TO BE DONE
Carry on the logistic regression notes below, picking up right after their last line.

TEXT SHOWN
• • • • •
## Logistic Regression

- Can be used for both binary classification and multi-class classification
- We also get the probability of belonging in a class

### When to use?
- If the data is binary (0/1, Yes/No etc.)
- If you need probabilistic results
- If your data is "linearly separable" - meaning if using linear boundries between classes would work
- If you need to understand the impact of a feature. (Age's impact in voting Democrat etc.)

### Linear Regression vs Logistic Regression
- Linear regression does not give us a probability, it just goes to 0 if y < 0.5 and goes to 1 if y >= 0.5
- Instead of (Theta_transposeX) = (Theta0 + Theta1x1 + ... + Theta_n * x_n);
    - We should use Sigmoid(Theta_transposeX) = Sigmoid(Theta0 + Theta1x1 + ... + Theta_n * x_n)

### The Sigmoid Function

- Sigmoid(Theta_transposeX) = 1 / (1 + e^(-Theta_transposeX))
- As Theta_transposeX increases, Y approaches to 1.
- As Theta_transposeX decreases, Y approaches to 0.
• • • • •
SUPPLIED ENTRIES
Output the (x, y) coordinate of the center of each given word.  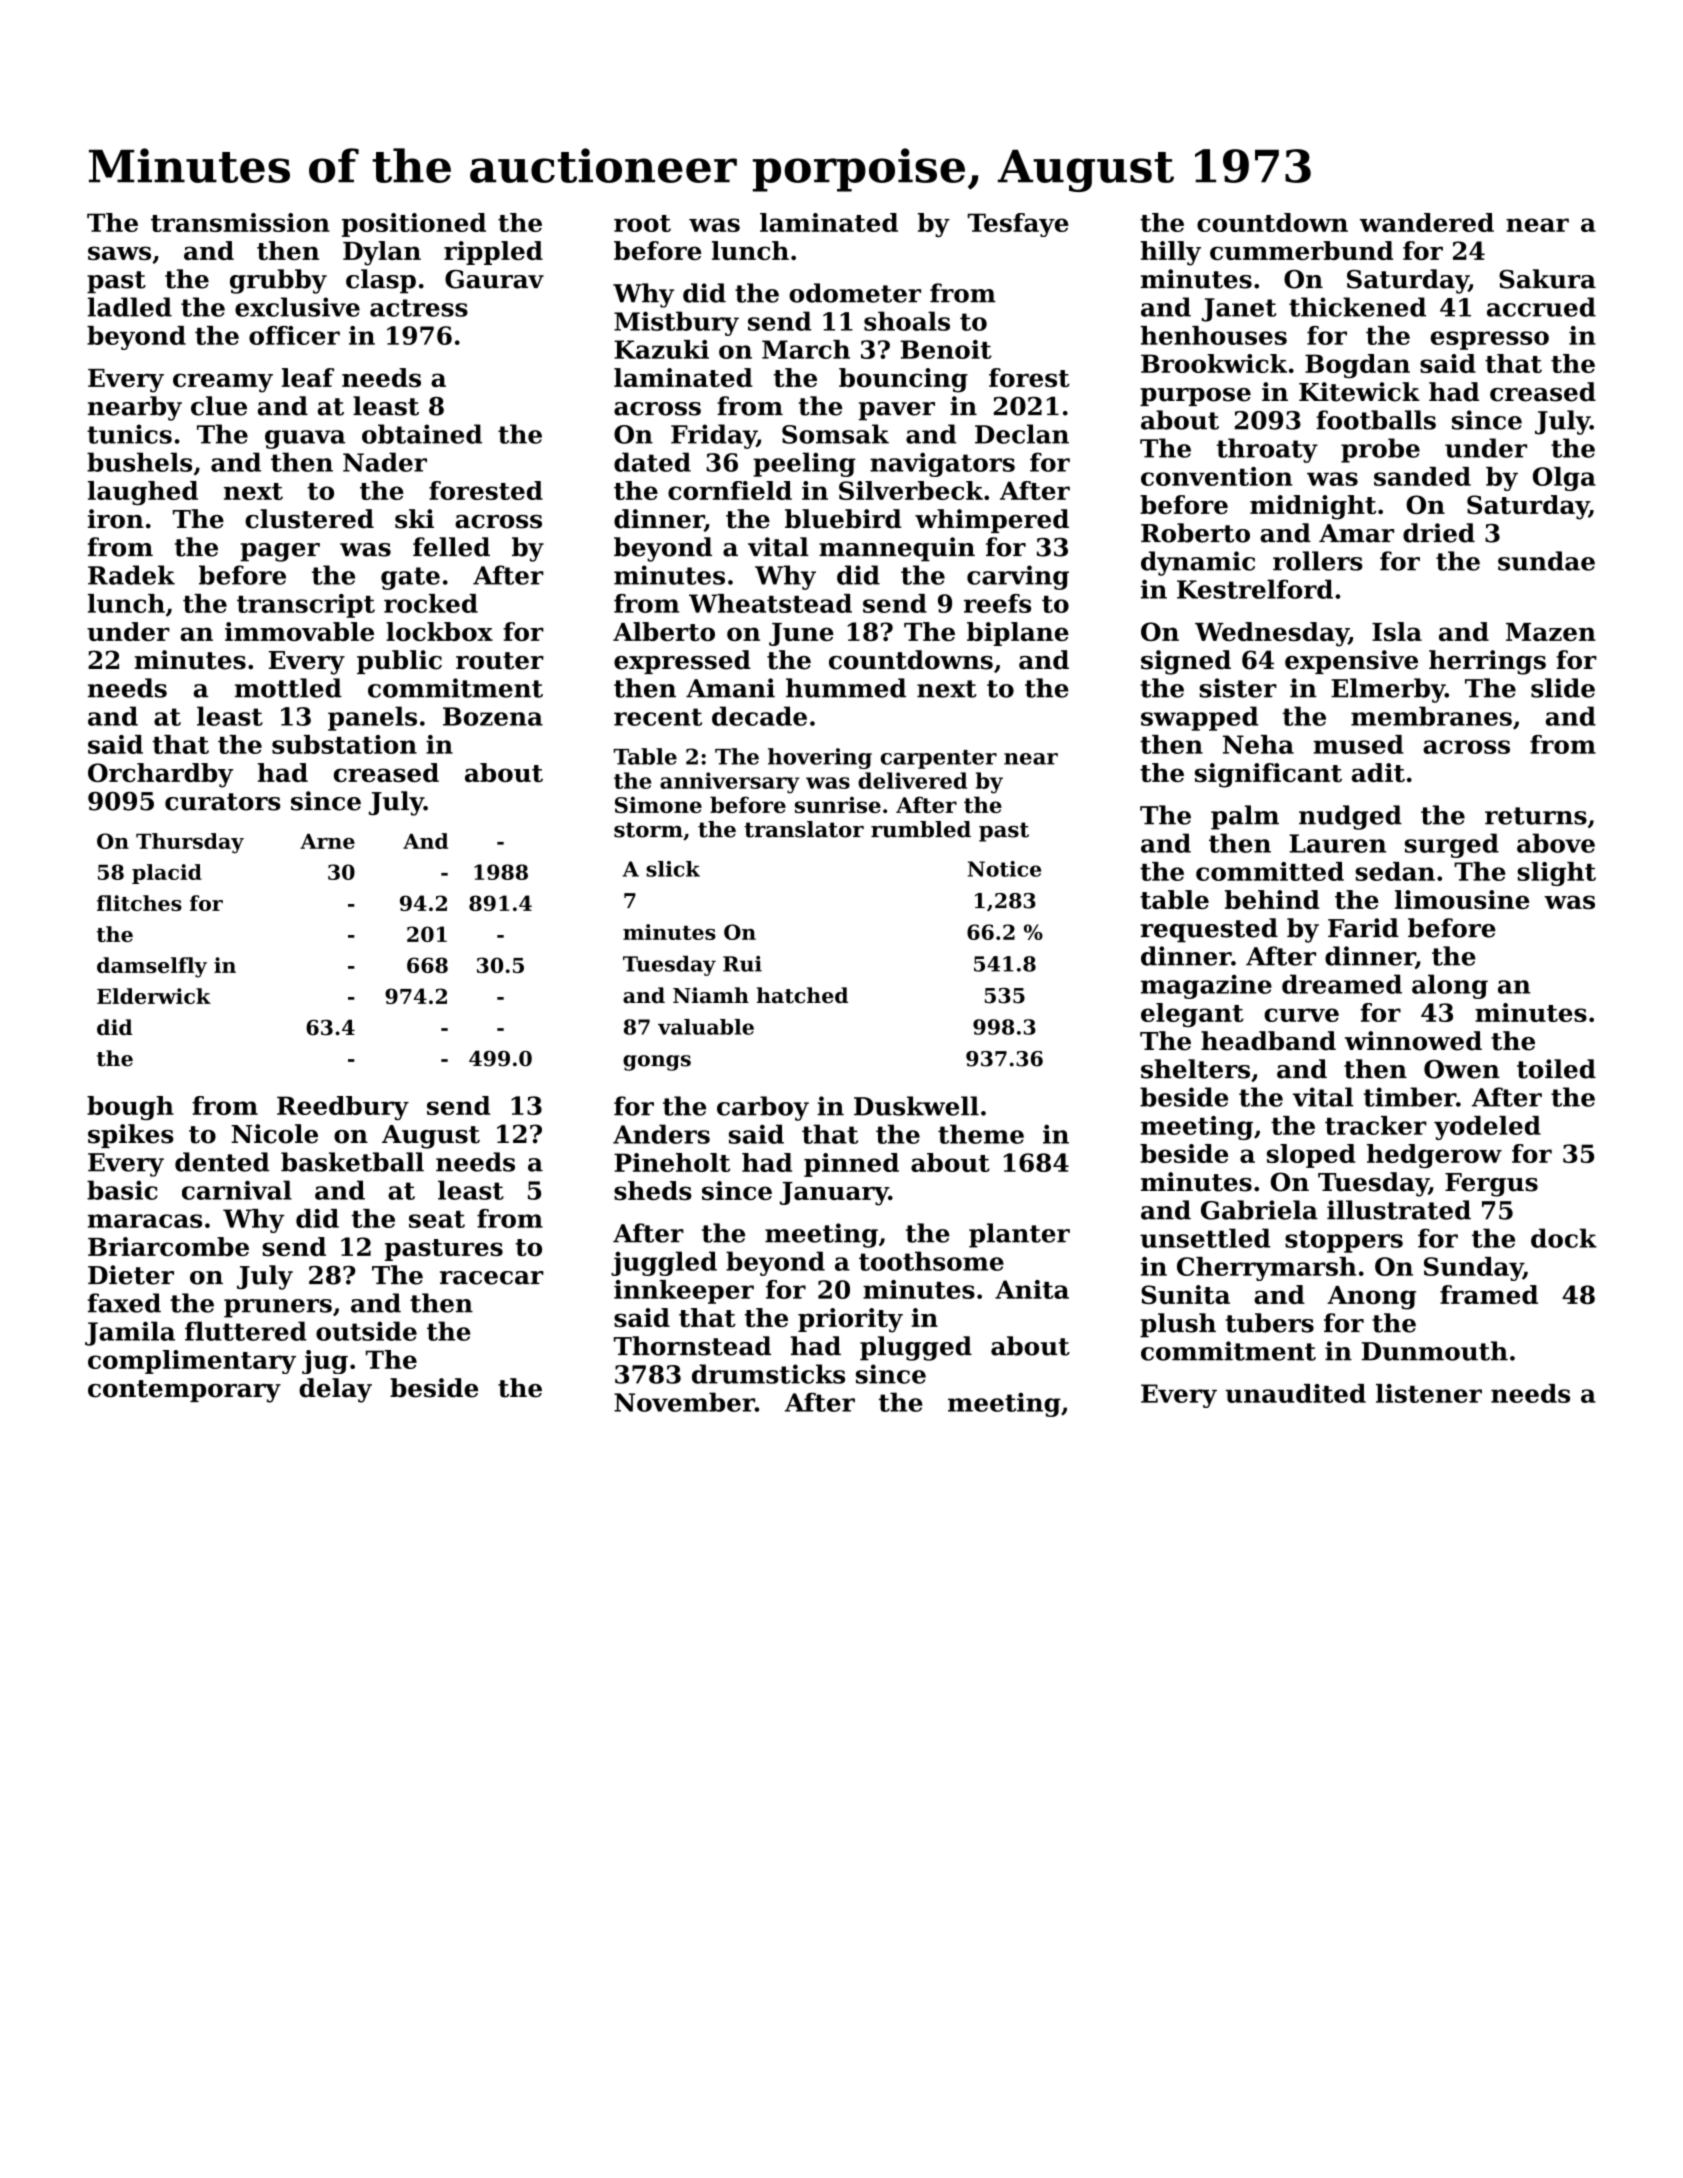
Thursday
• • • • •
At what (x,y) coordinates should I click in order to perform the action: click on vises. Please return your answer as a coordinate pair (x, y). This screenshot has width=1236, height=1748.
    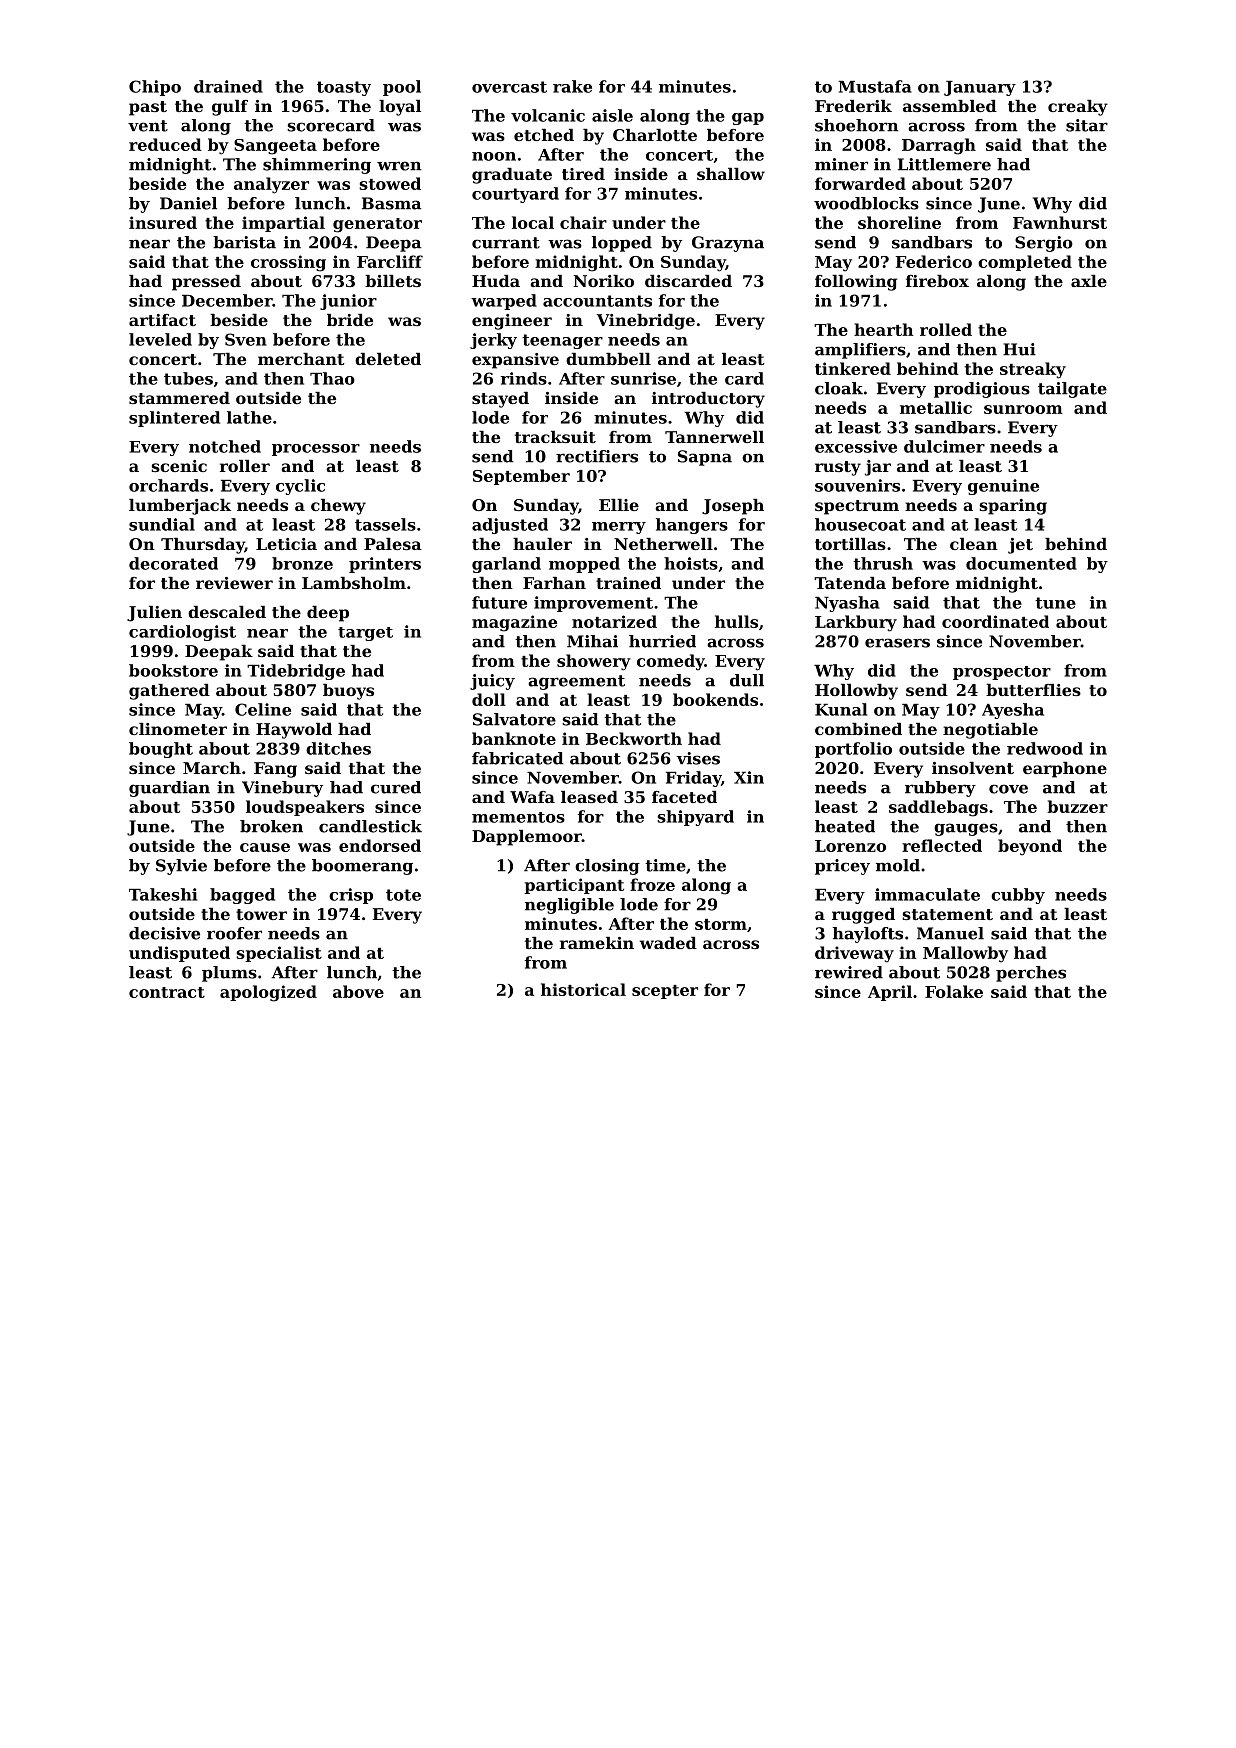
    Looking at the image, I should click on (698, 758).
• • • • •
OUTPUT BELOW
- If you're trying to estimate churn by income and age:
    - P(Y=1|X) -- Probability of Y = 1, given X
    - P(Churn=1|income, age) -- Probability of Churn = 1, given age and income

### The Training Process
- Initialize Theta vector with random values, as with most ML algorithms. -> Theta = [-1, 2]
- Calculate Y = Sigmoid(Theta_transposeX) for a customer
    - Y = Sigmoid([-1, 2] * [2, 5]) = 0.7
- Compare the output with the actual label. If label is 1, then the error is 0.3
- Calculate the error for all customers, then add them up. **This is the cost.**
- Change Theta values to reduce the cost, start over until the cost is low enough.
- **We can use gradient descent to estimate the most accurate Theta values.**
- **Stopping the iteration is up to us, we can stop it when we get a satisfactory cost.**

### General Cost Function

- Y = Sigmoid(Theta_transposeX)
- Cost(Y, y) = (Y - y)^2 / 2
- **J(Theta) = Avg(Cost(Y, y))**
- We should calculate the minimum point of this function to show the best parameters by Gradient Descent
- An easier way:
    - If desirable y = 1, cost: **-log(Y)**
    - If desirable y = 0, cost: **-log(1 - Y)**
    - So the cost function is:
    - ![img](coostt.png)

### Using Gradient Descent to minimize the Cost

- Gradient: Slope at a specific point
- If the gradient is decreasing at every step, we're in the right direction
- ![gradient descent](jkjk.png)
- Partial derivative gives the slope at a point
- If we calculate the derivative of the J at Theta1, if it's a positive number we need to change direction.
- If the slope is large, we should take a larger step. Therefore at each iteration, the "size" of the step eventually decreases.
- ![j derivative](jder.png)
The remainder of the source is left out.